PROBLEM STATEMENT
Please output the lines starting at the line that contains "Open the Pages" and ending at the line that contains "Action: click(69, 351)", with both of those lines included. Copy each one without any change.

DATA SHOWN
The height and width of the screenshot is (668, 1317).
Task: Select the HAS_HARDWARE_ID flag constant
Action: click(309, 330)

* * *

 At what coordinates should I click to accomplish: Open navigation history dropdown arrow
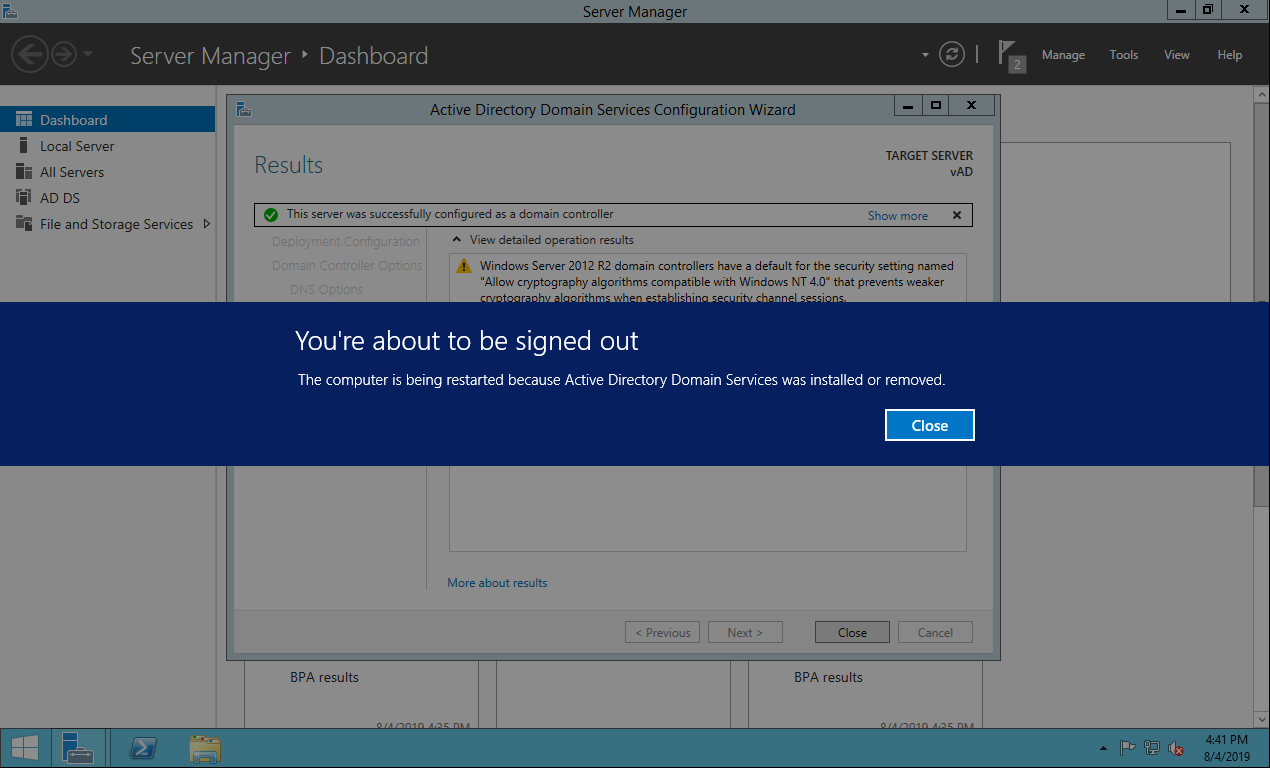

...

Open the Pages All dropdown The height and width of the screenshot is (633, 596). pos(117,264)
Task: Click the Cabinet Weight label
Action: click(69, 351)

WRITTEN SOLUTION
Open the Pages All dropdown The height and width of the screenshot is (633, 596). pos(117,264)
Task: Click the Cabinet Weight label
Action: click(69, 351)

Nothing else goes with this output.